Goal of the exercise
From the records below, print exactly the lines starting at the one containing "The height and width of the screenshot is (550, 400)." and ending at the one containing "Task: Click the Total Payout label", ends included, and nothing else.

Material for this exercise

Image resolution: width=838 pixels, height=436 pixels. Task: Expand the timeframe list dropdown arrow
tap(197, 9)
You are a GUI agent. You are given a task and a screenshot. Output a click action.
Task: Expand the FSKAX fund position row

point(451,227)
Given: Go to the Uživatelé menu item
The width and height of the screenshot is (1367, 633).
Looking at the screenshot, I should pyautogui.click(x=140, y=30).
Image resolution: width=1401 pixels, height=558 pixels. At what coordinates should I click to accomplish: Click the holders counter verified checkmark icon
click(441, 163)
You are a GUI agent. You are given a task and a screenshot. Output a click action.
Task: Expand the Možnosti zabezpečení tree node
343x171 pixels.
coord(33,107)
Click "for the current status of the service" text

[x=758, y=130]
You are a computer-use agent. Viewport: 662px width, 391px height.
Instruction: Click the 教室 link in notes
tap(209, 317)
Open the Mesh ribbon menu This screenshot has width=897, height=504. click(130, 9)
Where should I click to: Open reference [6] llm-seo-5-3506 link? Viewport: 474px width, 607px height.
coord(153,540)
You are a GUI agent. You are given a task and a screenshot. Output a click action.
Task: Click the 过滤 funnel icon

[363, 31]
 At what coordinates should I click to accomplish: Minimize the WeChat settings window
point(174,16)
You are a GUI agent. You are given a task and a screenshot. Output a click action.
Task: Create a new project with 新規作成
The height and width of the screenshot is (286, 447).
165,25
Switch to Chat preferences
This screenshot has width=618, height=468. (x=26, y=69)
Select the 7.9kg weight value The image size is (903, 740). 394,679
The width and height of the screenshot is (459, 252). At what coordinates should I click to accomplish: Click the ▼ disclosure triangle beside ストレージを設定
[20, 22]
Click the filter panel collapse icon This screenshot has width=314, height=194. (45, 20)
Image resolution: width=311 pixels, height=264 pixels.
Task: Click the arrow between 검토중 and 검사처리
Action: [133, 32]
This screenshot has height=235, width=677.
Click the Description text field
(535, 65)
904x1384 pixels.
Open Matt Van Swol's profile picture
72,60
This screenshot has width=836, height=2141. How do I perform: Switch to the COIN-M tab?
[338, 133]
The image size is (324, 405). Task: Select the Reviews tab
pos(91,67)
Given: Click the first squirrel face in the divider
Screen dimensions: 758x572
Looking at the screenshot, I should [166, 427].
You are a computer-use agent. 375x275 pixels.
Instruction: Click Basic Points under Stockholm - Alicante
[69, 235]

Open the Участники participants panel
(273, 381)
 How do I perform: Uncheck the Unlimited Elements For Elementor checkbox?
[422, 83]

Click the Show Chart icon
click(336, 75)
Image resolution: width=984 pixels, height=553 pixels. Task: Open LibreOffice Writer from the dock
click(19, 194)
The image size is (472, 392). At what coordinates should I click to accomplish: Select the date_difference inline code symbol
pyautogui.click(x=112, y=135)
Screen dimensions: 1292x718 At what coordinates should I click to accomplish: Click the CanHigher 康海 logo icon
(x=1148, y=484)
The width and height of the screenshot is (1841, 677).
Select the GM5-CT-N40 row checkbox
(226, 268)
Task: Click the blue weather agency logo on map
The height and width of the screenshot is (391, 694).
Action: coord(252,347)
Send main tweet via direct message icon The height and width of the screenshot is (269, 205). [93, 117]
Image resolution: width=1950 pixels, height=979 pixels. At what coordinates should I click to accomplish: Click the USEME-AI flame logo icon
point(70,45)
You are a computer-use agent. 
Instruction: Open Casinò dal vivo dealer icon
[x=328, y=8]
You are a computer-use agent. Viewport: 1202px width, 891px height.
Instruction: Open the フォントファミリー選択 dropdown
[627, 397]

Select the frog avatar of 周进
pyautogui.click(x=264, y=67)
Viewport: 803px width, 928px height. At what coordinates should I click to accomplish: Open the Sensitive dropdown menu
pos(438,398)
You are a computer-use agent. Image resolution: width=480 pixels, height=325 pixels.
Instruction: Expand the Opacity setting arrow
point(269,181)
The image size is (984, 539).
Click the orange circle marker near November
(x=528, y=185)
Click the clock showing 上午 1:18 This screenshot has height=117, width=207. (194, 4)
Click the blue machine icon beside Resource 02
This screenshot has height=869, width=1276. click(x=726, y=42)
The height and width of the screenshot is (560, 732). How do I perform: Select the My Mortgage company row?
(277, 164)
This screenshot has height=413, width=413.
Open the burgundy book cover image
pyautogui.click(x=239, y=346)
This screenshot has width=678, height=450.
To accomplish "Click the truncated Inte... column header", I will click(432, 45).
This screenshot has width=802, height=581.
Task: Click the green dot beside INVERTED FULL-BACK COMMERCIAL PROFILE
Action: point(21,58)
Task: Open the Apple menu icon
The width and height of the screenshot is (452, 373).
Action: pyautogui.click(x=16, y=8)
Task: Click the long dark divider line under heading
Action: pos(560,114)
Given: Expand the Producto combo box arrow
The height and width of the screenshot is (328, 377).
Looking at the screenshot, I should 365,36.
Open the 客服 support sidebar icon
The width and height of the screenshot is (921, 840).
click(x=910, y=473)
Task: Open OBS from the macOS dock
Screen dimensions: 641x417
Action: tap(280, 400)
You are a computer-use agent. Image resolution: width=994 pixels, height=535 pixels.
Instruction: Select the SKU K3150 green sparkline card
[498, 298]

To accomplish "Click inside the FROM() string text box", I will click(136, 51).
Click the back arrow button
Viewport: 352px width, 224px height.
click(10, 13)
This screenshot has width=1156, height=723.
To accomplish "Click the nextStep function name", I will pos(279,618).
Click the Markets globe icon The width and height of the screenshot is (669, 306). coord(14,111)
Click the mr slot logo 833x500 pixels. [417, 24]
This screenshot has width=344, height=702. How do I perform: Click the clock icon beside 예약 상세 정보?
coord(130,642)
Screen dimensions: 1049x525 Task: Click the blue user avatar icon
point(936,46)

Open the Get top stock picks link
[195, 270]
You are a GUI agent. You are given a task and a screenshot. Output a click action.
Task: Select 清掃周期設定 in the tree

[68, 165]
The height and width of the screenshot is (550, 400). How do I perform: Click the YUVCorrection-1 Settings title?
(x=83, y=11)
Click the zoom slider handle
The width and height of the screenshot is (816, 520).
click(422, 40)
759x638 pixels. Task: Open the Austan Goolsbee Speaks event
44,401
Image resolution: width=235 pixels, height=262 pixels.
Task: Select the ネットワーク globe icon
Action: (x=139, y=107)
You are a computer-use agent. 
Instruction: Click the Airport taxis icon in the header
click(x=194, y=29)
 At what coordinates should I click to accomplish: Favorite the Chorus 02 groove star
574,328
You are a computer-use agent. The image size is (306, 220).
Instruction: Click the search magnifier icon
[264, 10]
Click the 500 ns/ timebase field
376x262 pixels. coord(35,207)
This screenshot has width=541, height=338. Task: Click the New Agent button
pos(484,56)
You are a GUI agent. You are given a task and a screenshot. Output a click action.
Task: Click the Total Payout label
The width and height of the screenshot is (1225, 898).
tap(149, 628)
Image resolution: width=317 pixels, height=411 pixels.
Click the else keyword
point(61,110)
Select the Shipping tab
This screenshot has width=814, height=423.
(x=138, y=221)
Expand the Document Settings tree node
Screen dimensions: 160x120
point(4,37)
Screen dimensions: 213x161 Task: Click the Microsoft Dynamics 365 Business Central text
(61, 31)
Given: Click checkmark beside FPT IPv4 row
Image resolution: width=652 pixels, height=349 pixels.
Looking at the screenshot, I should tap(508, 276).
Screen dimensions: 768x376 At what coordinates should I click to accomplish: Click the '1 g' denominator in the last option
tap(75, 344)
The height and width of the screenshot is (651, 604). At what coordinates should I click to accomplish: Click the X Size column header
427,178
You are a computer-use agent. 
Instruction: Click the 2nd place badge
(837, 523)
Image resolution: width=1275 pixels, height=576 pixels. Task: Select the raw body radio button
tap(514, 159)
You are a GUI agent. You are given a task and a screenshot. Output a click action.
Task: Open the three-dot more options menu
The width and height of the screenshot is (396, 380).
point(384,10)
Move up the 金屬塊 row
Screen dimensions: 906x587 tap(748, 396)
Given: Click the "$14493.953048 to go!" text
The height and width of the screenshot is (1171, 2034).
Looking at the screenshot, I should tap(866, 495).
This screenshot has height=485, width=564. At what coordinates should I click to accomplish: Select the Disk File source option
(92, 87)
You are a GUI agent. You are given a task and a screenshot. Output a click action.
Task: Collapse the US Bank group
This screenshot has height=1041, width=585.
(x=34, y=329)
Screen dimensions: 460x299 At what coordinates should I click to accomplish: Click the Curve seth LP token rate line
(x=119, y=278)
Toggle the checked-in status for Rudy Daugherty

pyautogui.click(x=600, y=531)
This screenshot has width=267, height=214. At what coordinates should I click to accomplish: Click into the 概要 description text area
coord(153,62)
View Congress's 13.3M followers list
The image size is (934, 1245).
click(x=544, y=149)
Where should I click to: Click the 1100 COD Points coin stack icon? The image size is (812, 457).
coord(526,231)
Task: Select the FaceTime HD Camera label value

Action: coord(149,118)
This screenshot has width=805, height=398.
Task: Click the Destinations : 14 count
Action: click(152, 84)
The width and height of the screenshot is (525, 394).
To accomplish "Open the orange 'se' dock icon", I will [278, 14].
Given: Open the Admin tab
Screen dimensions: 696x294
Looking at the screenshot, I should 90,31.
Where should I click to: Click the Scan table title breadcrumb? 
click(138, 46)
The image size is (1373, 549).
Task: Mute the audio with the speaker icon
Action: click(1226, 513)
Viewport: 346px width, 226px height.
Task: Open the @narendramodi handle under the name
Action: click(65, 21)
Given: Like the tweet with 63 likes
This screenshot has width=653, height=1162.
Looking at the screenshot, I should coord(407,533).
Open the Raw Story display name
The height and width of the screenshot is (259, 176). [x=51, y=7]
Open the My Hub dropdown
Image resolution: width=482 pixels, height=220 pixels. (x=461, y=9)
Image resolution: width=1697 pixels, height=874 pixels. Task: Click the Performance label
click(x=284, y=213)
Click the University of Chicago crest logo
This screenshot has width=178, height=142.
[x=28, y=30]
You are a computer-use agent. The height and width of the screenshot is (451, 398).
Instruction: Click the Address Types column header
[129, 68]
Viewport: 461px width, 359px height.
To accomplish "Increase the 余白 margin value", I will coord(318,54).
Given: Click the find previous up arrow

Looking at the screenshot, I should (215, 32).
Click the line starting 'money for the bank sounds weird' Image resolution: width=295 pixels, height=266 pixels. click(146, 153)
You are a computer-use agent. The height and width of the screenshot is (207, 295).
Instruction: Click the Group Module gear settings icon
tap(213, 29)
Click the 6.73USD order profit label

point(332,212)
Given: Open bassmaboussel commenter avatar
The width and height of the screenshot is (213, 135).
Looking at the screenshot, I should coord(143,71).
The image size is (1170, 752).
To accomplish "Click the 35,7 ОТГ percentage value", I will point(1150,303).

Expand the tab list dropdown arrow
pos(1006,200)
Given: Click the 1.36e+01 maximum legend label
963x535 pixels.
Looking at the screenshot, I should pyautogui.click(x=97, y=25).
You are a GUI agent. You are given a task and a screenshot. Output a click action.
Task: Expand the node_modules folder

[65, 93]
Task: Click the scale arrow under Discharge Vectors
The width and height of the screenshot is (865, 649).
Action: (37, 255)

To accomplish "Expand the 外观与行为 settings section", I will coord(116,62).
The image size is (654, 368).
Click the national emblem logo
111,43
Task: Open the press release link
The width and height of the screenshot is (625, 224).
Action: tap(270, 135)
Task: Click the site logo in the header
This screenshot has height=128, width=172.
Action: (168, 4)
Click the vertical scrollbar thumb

Reply
The height and width of the screenshot is (550, 400). How do I perform: Click the YUVCorrection-1 Settings title?
(x=83, y=11)
Click the zoom slider handle
The width and height of the screenshot is (816, 520).
click(422, 40)
759x638 pixels. Task: Open the Austan Goolsbee Speaks event
44,401
Image resolution: width=235 pixels, height=262 pixels.
Task: Select the ネットワーク globe icon
Action: (x=139, y=107)
You are a computer-use agent. 
Instruction: Click the Airport taxis icon in the header
click(x=194, y=29)
 At what coordinates should I click to accomplish: Favorite the Chorus 02 groove star
574,328
You are a computer-use agent. The image size is (306, 220).
Instruction: Click the search magnifier icon
[264, 10]
Click the 500 ns/ timebase field
376x262 pixels. coord(35,207)
This screenshot has width=541, height=338. Task: Click the New Agent button
pos(484,56)
You are a GUI agent. You are given a task and a screenshot. Output a click action.
Task: Click the Total Payout label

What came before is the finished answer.